After years of 16-hour workdays and constant stress, while earning below market salaries, President Obama's best-known aides are leaving en masse to set up their own gigs in the private sector -- where the hours will be fewer, the meetings less stressful, and the pay more abundant.
Obama 2012 campaign manager Jim Messina is the latest, telling Politico Wednesday that he’s leaving Team Obama to start a consulting firm for which Team Obama will be his primary client. He’ll remain chairman of Organizing for Action, the organization forged out of the 2012 campaign apparatus that will act as outside pressure group for the administration’s agenda.
Though they will not be his focus, he may take on corporate clients as well. Ty Matsdorf, an Obama campaign alum who was a senior aide at the liberal American Bridge super PAC during the 2012 campaign, will also join him, as will Tara Corrigan, who worked on both campaigns and in the White House.
Meanwhile, one of Obama’s longest serving and closest advisers, David Axelrod, has signed with MSNBC as an analyst, as has former press secretary Robert Gibbs, who also worked on the campaign.
In addition, Gibbs will remain affiliated with OFA, as will David Plouffe. He left the White House at the end of January after serving as a senior adviser to the president, and after managing the 2008 campaign before that. Plouffe hasn’t said exactly what he’ll do yet, telling the New York Times he plans to spend time with his family, give speeches, consult with private sector clients.
Plouffe has been criticized in the past over big speaking fees, sometimes for questionable clients. For instance, in 2009, he was paid $50,000 to speak at an Azerbaijani event sponsored by someone with close ties to the authoritarian regime. After complaints from human rights groups, he donated the money to the National Democratic Institute.
Meanwhile, Obama’s longtime speechwriter Jon Favreau and National Security Council spokesperson Tommy Vietor are leaving to form their own political consulting firm called Fenway Strategies, since they are both from Boston.
And finally, Bill Burton, who was a deputy White House press secretary before leaving to run a pro-Obama super PAC in 2012, is heading to Global Strategy Group, a P.R. behemoth.

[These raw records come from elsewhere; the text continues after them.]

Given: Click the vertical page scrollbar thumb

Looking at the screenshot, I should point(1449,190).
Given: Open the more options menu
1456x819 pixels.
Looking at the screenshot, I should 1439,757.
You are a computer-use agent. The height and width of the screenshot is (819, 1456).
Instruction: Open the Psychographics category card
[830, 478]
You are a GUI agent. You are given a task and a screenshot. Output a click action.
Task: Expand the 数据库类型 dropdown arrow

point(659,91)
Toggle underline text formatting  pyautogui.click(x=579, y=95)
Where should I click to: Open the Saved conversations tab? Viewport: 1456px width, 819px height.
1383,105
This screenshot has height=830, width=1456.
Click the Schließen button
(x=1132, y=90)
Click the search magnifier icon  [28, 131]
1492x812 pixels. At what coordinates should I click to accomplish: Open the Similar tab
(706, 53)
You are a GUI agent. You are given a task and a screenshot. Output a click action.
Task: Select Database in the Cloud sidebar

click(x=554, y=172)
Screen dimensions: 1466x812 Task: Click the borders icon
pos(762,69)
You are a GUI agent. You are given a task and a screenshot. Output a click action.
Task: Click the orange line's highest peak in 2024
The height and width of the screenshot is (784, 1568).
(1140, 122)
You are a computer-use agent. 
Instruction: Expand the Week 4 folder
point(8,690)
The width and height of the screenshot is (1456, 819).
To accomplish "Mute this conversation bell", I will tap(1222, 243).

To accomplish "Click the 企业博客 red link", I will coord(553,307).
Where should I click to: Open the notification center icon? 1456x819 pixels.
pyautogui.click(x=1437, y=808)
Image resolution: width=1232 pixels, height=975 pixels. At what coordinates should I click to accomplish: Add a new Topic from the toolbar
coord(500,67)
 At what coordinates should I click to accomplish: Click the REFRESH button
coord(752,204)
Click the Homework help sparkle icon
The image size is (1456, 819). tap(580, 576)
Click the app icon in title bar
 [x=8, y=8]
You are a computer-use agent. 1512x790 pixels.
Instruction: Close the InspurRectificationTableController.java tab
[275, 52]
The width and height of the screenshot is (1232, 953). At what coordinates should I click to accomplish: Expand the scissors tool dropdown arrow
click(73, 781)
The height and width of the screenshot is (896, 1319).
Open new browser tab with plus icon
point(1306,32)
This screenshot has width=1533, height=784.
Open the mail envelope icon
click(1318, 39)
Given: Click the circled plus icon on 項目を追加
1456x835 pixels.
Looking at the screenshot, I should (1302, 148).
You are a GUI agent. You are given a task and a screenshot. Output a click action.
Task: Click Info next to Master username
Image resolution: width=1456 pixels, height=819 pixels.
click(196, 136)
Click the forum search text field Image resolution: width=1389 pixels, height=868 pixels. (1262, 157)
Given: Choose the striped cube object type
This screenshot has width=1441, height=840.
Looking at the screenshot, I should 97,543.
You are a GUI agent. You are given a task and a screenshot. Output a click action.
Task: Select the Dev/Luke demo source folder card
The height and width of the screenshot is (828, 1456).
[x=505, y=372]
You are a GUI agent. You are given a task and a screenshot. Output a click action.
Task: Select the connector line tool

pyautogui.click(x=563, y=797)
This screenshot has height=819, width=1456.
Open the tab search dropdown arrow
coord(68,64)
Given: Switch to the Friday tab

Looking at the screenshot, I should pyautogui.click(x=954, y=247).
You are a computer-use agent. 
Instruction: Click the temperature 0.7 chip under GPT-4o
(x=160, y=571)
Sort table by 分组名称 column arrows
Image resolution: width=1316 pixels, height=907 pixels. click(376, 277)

The shakeup, with most of the moves announced in the past month, leaves the White House with few of the inner circle that Obama has come to rely on. But it should leave all of the former staffers with a better bank account balance.
It's often looked down upon when officials leave for private sector jobs, especially in lobbying or political consulting. But it's a perfectly understandable move for a staffer who has likely spent the last decade or more of his or her life overworked and underpaid in a highly stressful environment with little job security. Working on political campaigns requires absolute dedication to your candidate, demanding long hours and grueling travel schedules, and, for senior officials, complete discipline, as every word and movement can and will be scrutinized by the press and the opposition. And it could all be for naught if things don’t go your way on the first Tuesday in November.
Once in government, things get a little bit better, but the hours often remain hellish, leaving little time for family and an outside life. The salary -- over $100,000 for senior White House staff -- is comfortable and about triple the national average, but less than what people with similar education, experience and skills could fetch in the private sector. Of course, people take these jobs because they believe in public service and their bosses, but the opportunity costs -- what’s given up by pursuing public service, instead of private sector opportunities -- can be tremendous.
Which is why it’s understood in Washington that for those who want a certain lifestyle, the compensation for the thankless work on Capitol Hill or stressful life in the White House will come after they leave, when they leverage their government experience into cushy and lucrative consulting deals.